The perceptron has one fatal flaw: it can only learn linearly separable functions. In the next section, we'll see how Multi-Layer Perceptrons (MLPs) overcome this limitation by stacking layers of perceptrons, enabling them to learn arbitrary functions.

Exercises

Conceptual Questions

Prove that the AND function is linearly separable by finding explicit values for w₁, w₂, and b that correctly classify all four input combinations.
The OR function outputs 1 if at least one input is 1. Is it linearly separable? If yes, provide weights and bias. If no, explain why.
What happens to the perceptron learning algorithm if the data is not linearly separable? Will it ever stop? What will the weights do?
Explain geometrically why increasing |w₂| while keeping w₁ constant makes the decision boundary more horizontal.

Coding Exercises

Implement NAND: Modify the perceptron training code to learn the NAND function (NOT AND). Verify that your perceptron correctly classifies all four input combinations.
Multi-class Perceptron: Extend the perceptron to handle 3 classes by using 3 perceptrons (one per class) and predicting the class with highest pre-activation z.
Perceptron on Real Data: Apply the perceptron to the Iris dataset (using only 2 classes and 2 features).
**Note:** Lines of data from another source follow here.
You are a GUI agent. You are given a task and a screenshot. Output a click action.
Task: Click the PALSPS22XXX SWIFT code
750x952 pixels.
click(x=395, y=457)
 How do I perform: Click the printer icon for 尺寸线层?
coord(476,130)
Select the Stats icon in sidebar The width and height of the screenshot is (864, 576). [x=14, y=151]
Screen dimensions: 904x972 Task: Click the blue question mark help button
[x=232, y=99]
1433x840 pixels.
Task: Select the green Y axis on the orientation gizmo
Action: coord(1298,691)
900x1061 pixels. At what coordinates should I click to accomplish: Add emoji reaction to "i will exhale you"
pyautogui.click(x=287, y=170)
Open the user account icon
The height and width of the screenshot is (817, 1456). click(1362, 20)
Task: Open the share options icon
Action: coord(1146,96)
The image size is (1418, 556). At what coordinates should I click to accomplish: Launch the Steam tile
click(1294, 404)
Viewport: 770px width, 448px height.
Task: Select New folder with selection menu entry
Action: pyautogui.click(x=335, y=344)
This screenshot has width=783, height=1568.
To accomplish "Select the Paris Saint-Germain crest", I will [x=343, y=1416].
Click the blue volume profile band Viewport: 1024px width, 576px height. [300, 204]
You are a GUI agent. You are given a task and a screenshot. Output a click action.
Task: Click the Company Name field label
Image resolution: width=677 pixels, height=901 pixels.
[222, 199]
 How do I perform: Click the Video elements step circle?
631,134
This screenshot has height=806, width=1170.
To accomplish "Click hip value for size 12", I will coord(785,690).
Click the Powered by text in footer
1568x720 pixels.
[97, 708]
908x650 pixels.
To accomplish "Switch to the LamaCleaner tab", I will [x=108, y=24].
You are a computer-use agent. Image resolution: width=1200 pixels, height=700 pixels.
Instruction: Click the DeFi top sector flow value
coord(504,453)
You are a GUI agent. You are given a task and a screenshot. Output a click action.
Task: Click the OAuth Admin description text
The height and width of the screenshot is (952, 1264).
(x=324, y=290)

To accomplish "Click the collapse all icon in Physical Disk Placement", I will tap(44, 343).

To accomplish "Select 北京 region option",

Visualize the learned decision boundary.

Solution Hints

AND: Try w₁ = w₂ = 1, b = -1.5. Check: 0+0-1.5 < 0 ✓, 0+1-1.5 < 0 ✓, 1+0-1.5 < 0 ✓, 1+1-1.5 > 0 ✓
OR: Yes, it's linearly separable. Try w₁ = w₂ = 1, b = -0.5
Non-separable: The algorithm oscillates forever, never settling on a solution

Challenge Exercise

Prove the Perceptron Convergence Theorem: Starting from the update rule, show that the perceptron makes at most $R^2 / \gamma^2$ updates, where R is the maximum norm of any data point and γ is the margin of the optimal separating hyperplane.

Difficulty Level

This is a challenging mathematical proof. Key steps: (1) Show that

\mathbf{w}^{(t)} \cdot \mathbf{w}^*

grows by at least γ per update. (2) Show that

\|\mathbf{w}^{(t)}\|^2

grows by at most R² per update. (3) Combine using Cauchy-Schwarz inequality.

In the next section, we'll break through the perceptron's limitations by stacking multiple layers to create Multi-Layer Perceptrons (MLPs)—the first truly "deep" neural networks.